The investigation began last September. Once the idea was planted, the aim was to check up on the main figures, the number of hectares, while obtaining basic information of interest regarding the proprietors, the uses of the land and its geographical location, marking out the particularities of each case. The parameter of selection was the possession of over 100,000 hectares, whether directly owned or temporarily leased, by proprietors both local and foreign.
At that time, Javier Milei was a deputy still far removed from winning any presidential election and far less from signing any massive deregulatory emergency decree, including repeal of the strategic land law which, following its approval in 2011, has sought to cap foreign land ownership at 15 percent of the total surface of Argentine territory (with the same cap applied at provincial and departmental level while working in equivalencies in terms of the productivity of the land). On the one hand, the law set limits, but on the other it also recognised that a hectare of land in Santa Cruz and in the fertile pampas is not the same thing.

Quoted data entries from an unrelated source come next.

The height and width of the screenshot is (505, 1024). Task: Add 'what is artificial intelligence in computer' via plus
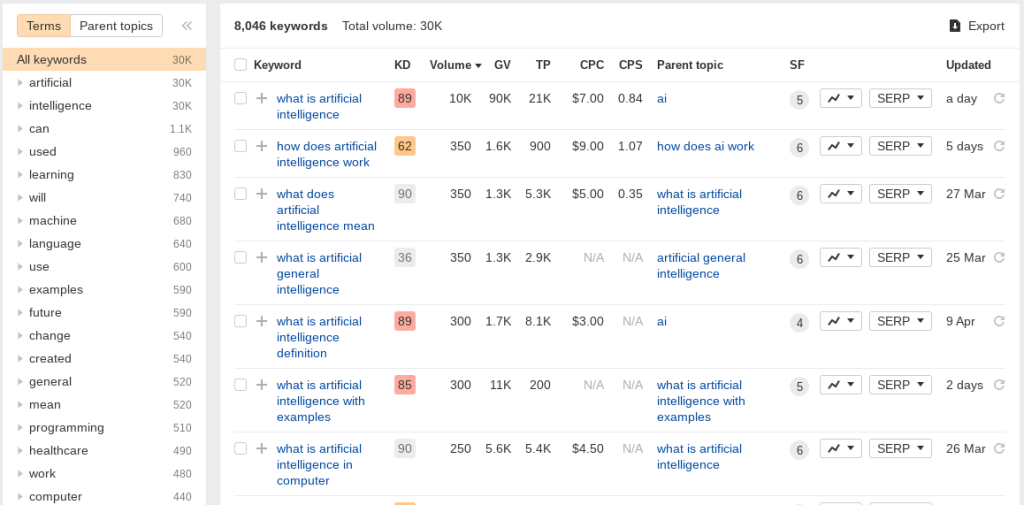[x=262, y=449]
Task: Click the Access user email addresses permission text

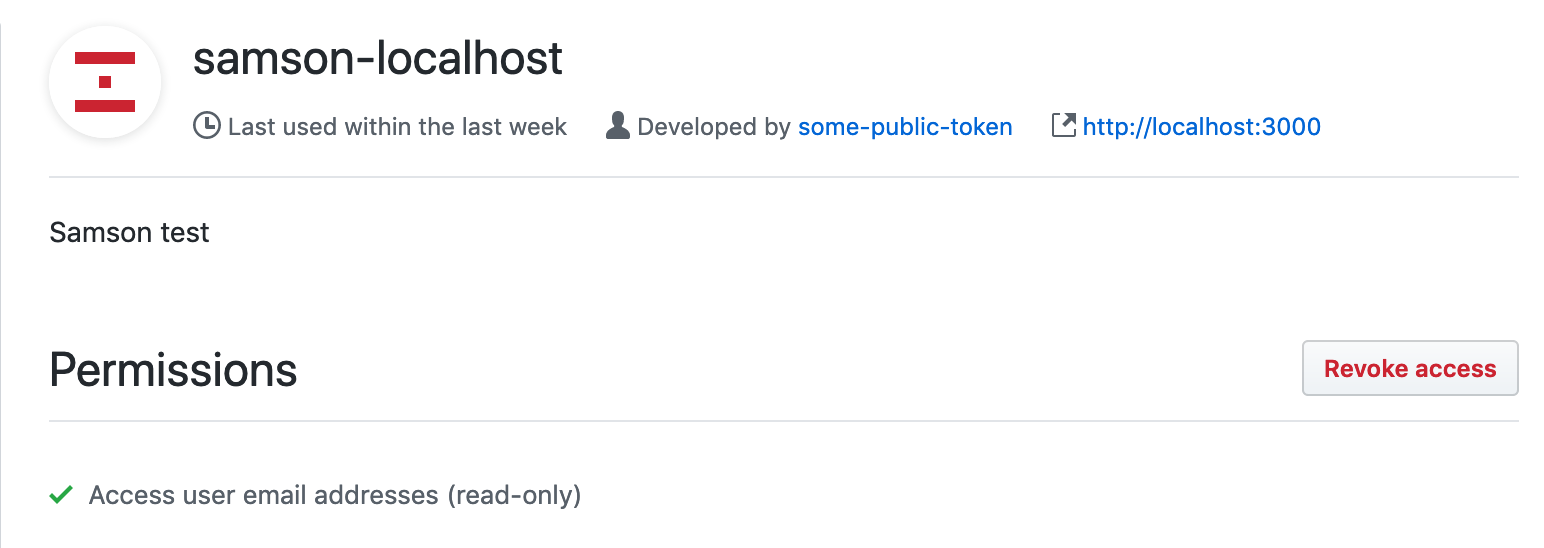Action: (264, 495)
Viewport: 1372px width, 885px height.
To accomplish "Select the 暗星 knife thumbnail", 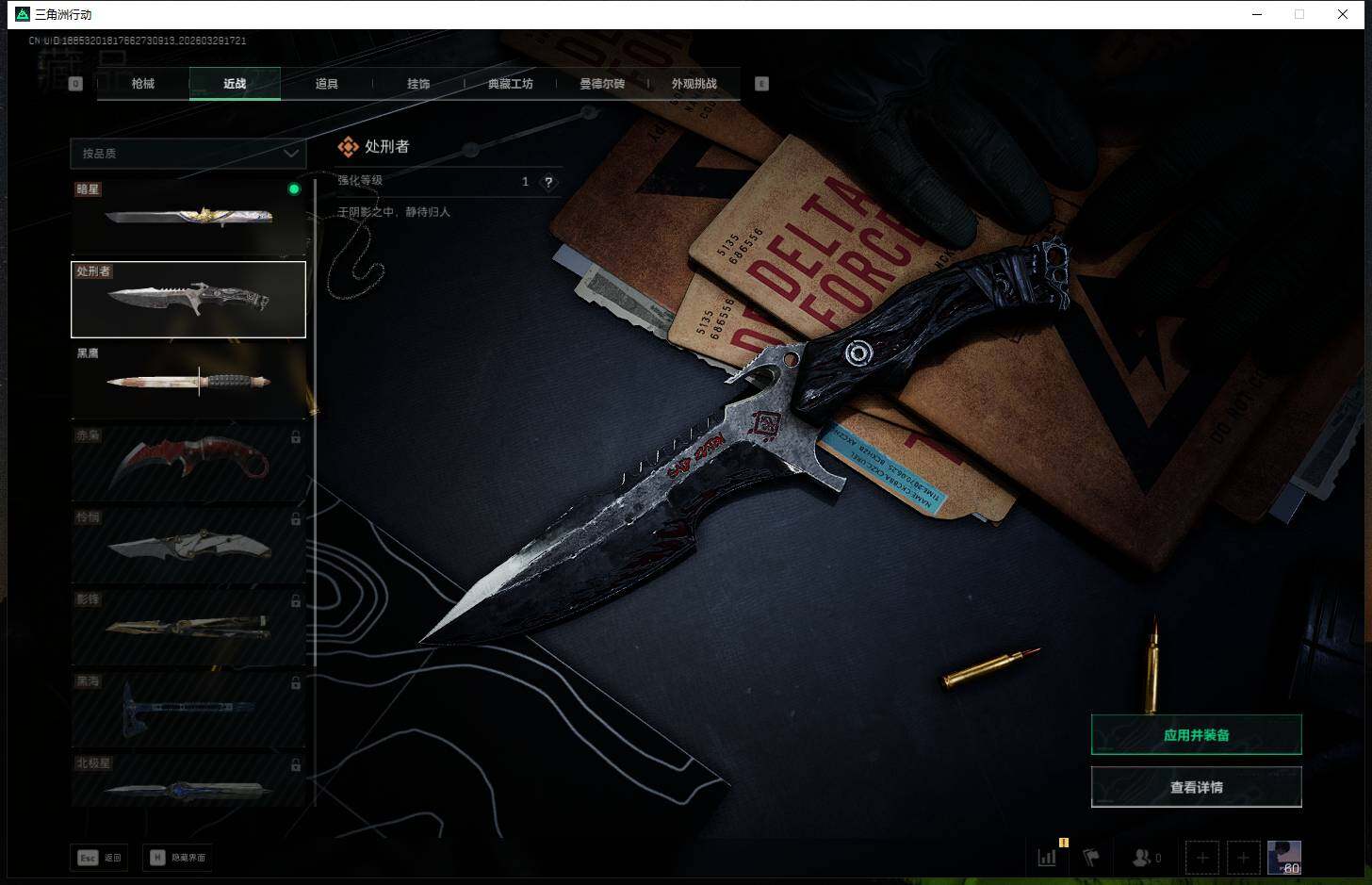I will click(188, 218).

The law further created the National Register of Rural Land, entrusted with administering the quotas of foreign ownership. One of the first steps of our work was to draft a request for access to public information with the aim of obtaining a state response as to who owned fields of over 100,000 hectares but this instrument never took off. On an off-the-record basis, the office to which our request was directed promptly notified us via informal contacts that access to this information would not be possible as consisting of reserved data. The same response was received in successive requests for access to public information sent to different provincial offices in Mendoza, San Juan and La Pampa, among other provinces.
When this newspaper understood that at official level there was nothing doing, we had to turn to artisan methods with a case-by-case search which, in general terms, was easier with land in the hands of private companies. Most of them state this information in their websites, along with details of location and use, ratifying this information in reports on management and/or sustainability addressed to the state or investors.
But as in the case of El Palauco, on the list, the names of firms with every appearance of being "ghost" companies appeared without any web pages or data respecting their potential proprietors while scarcely mentioned in press archives.
One of those was Estomonte AG, given in various articles as owning 400,000 hectares in the Cuyo midwest. Obtaining the exact figure demanded months of reviewing documents, telephone calls and emails without reply. The answer finally appeared as a land surface measuring 404,098 hectares within voluminous civil documentation lodged in the San Juan federal courtroom. The firm appears to be an offshore company based in Switzerland, which several years ago sued another company owning a neighbouring field for deciding to sell off land without resolving a boundary dispute beforehand. Here the problem of the demarcation of land around the Andes again crops up since the field is located in Calingasta, San Juan Provinces.
This method was repeated case by case, not just for the 20 finally appearing in the printed list but also for dozens of others that were ruled out for different reasons – either because the information as to their hectares could not be checked out or because the fields were split up and sold off. There was even the paradigmatic case of Lázaro Báez, who formed part of a select group of landowners who, because of the legal cases against them, saw their lands auctioned off or placed at the disposal of federal judges.
That was the idea behind the assembling of a list of the 20 biggest landowners, producing information which could prove a more than useful tool for understanding the interests behind the recurrent land debate.